Anything that threatens our very livelihoods deserves retaliation — or so we tend to think. But what if that thing isn’t something we can interact with, like a mugger or a foaming dog? What if it’s nothing more than a rapidly multiplying set of cells growing within our own organs? Do we fight back?

If the data are any indication, a new study from the University of Michigan encourages people to fight, just not in so specific terms. When patients use the language of war metaphors — battling cancer in the hopes of beating it — people tend to stray from many of the restrictions that come with cancer treatment, such as curbing the consumption of alcohol and red meat. Even though they should be surrendering certain behaviors, an aggressive mentality puts them on the offensive, increasing their risks.

"Fight and battle are actually among the top 10 verbs used to describe cancer," David Hauser, study co-author and a UM doctoral student in psychology, said in a statement. "Constant exposure to even minor metaphorical utterances may be enough to make enemy metaphors for cancer a powerful influence on public health — with unfortunate side effects."

Hauser and his co-author, Norbert Schwarz, conducted three studies to investigate the role war metaphors played on people’s perceptions and intentions. The first study showed words like “fight” and “battle” made people less likely to self-limit certain behaviors, while the second and third studies showed people were less likely to stay on top of their monitoring and treatment.

This was problematic for Hauser and Schwarz. People weren’t just assuming a powerful role in their cancer treatment; they were cavalier about it. Invigorated with a new sense of determination, people saw things like dietary restrictions and rest as counter-productive. Wars aren’t won at the dinner table with a plate of lean chicken breast and steamed broccoli, people seemed to say. And they’re certainly not won on the couch. Wars are met head-on.

Taken alone, the first study doesn’t pose much harm to patients, the authors concede. If people aren’t eating as well, but still getting their necessary dosages of medicine at the proper intervals, treatment can move along smoothly.

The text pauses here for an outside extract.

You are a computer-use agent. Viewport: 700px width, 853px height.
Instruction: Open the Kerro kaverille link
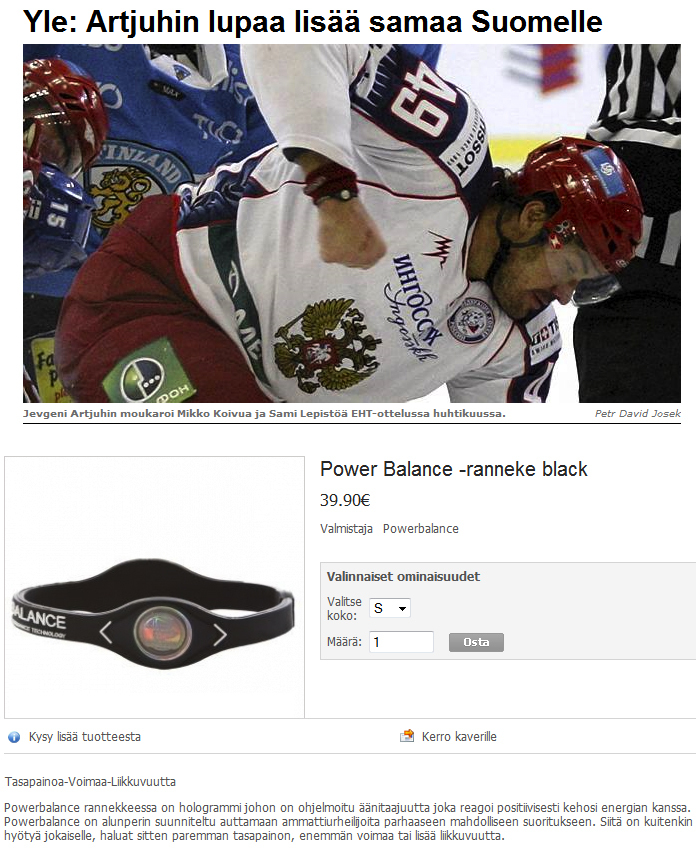459,737
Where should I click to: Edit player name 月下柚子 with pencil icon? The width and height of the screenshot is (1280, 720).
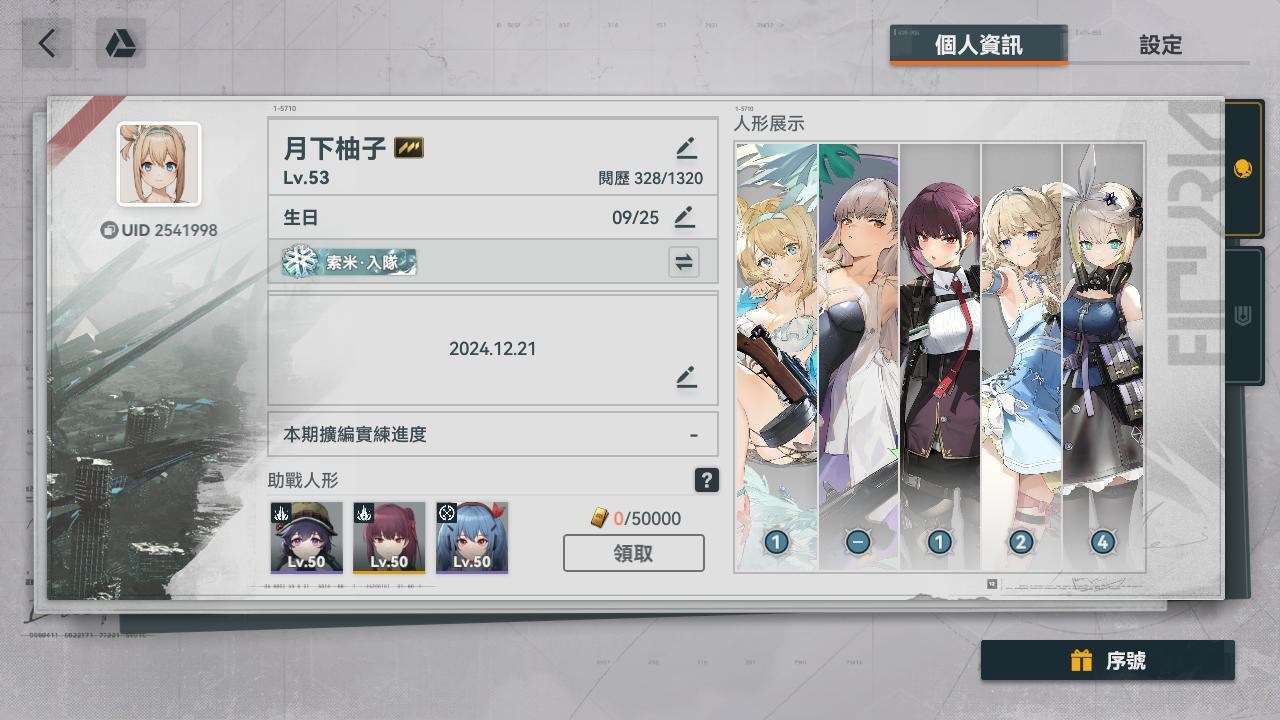point(686,148)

But the combination of poor adherence to recommendations and slacking treatment means people are far less likely to win their supposed battle — even if the emotion it’s charged with helps them persevere.

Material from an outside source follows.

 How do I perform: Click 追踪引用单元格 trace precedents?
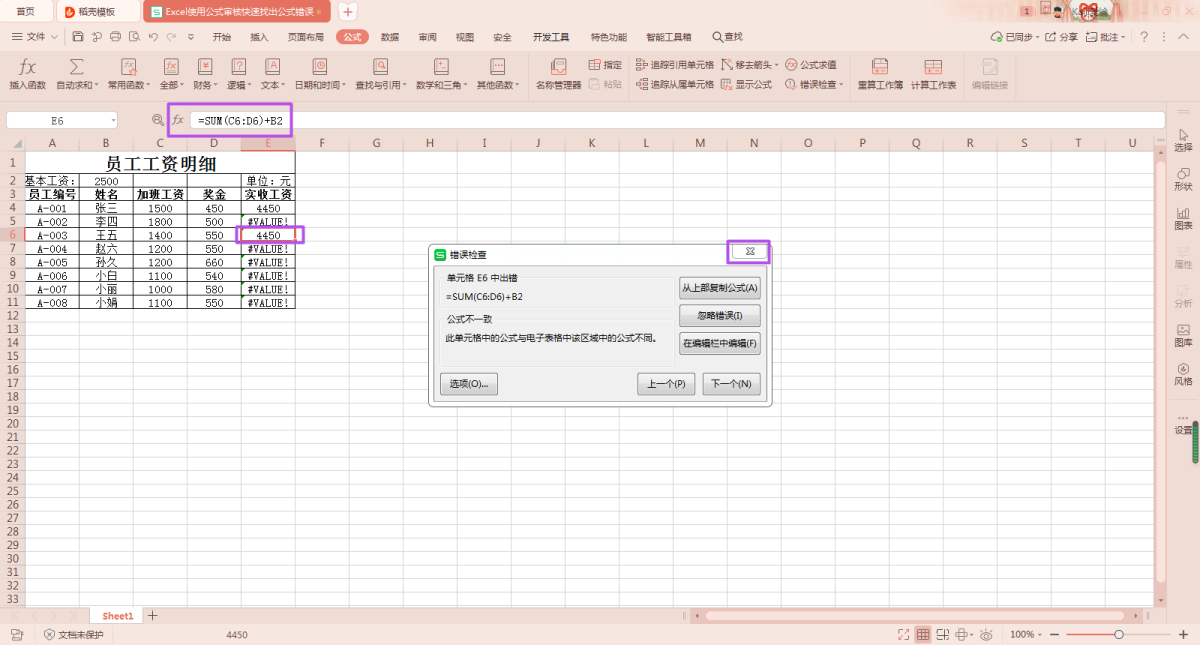(x=675, y=65)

"Hearing metaphoric utterances is enough to change the way we think about a concept," Hauser said. "When we hear the phrase 'win the battle against cancer,' it forces us to think of cancer as if it's an enemy that we are at war with."

But cancer isn’t an enemy. It’s a mistake in a complex biological system, and we don’t fight mistakes. We fix them. Which means rest and proper diet aren’t our weapons, but our tools. We should try to keep as many at our disposal as possible.